Well this is just going to be a quick post for people who are interested on how you would do so. As a warning it’s not an elegant solution (actually it’s pretty much brute force) but the main point of this example is to give developers some piece in mind that NO KNOWN ELEGANT SOLUTION EXISTS. So for those who are rigorously searching through documentations and looking online hoping to find a method, you won’t find one and so you’re going to have to live with this little code snippet:


public int getIndexFromElement(ArrayAdapter adapter, String element) { 
      for(int i = 0; i < adapter.size(); i++) { 
            if(adapter.getItem(i).equals(element)) { 
                  return i; 
            } 
      } 
      return 0; 
}

In the example I assume the “value” you want to search for is a String, but again it can be anything you want (depending on what kinds of values your spinner contains… but yes usually Strings).

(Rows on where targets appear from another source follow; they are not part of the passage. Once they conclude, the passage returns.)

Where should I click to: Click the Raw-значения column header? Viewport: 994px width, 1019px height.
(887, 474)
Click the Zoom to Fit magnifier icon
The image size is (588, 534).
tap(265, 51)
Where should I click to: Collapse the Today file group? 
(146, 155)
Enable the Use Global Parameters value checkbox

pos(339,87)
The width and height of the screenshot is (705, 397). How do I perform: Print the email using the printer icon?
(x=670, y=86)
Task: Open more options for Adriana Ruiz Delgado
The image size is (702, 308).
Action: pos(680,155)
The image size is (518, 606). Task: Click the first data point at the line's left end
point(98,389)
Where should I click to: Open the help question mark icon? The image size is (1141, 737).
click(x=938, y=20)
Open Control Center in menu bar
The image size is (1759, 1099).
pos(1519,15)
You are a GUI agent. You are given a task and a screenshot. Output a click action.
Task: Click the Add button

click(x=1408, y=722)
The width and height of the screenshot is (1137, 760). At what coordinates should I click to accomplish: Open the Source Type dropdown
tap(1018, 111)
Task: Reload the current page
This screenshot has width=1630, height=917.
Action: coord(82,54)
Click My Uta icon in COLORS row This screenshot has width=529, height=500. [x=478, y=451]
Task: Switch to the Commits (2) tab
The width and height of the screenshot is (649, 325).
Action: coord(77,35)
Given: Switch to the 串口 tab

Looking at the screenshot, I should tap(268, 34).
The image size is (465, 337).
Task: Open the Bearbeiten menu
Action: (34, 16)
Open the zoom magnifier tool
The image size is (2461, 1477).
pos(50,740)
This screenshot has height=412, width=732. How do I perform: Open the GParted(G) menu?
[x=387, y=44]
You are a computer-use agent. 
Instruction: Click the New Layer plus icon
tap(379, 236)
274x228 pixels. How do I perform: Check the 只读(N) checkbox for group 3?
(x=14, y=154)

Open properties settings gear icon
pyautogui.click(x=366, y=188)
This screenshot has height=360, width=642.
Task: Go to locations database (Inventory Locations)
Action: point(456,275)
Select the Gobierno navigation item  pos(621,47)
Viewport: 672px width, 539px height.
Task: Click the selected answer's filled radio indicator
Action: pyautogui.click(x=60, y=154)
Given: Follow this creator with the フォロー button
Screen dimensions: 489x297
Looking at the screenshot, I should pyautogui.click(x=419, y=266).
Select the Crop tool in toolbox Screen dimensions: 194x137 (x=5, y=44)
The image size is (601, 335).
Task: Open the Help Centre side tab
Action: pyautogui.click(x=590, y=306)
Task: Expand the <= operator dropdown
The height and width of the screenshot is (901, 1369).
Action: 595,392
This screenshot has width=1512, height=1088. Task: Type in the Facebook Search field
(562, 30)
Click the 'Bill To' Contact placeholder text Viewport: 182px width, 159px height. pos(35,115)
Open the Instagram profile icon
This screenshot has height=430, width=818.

So again, pretty short post and nothing too complicated. Just thought it’d be a nice way to hopefully save people some time searching for a method that doesn’t exist.

– jwei

Update

I haven’t tested this out myself but I think this much shorter snippet also accomplishes the same thing:

// value is equivalent to "element" above
spinner.setSelection(adapter.getPosition(value)));

A thanks to Doug for spotting this shortcut.

7 Comments leave one →
  1. Doug Campbell permalink
    March 24, 2010 5:02 pm

    I think you can do what you are describing above with the adapter’s getPosition() method. I’m using a line of code like this in my app (and it appears to be working):

    spinner.setSelection(adapter.getPosition(value)));

    effectively finding the position of a given value (passed as a string) and selecting that result with the setSelection() method.

    Hope that helps,
    Doug

  2. Doug Campbell permalink
    March 24, 2010 5:08 pm

    oops, that code has an extra ) at the end, it should read:

    s.setSelection(adapter.getPosition(value));

    That extra paren came from me calling a toString() method, because getPosition wants a String, but my DB is returning a float, so my actual code looks more like this:

    s.setSelection(adapter.getPosition(Float.toString(floatValue)));

    Sorry for any confusion,
    Doug

    • April 5, 2010 5:22 pm

      Hey Doug!

      Sorry for taking so long in getting back to you.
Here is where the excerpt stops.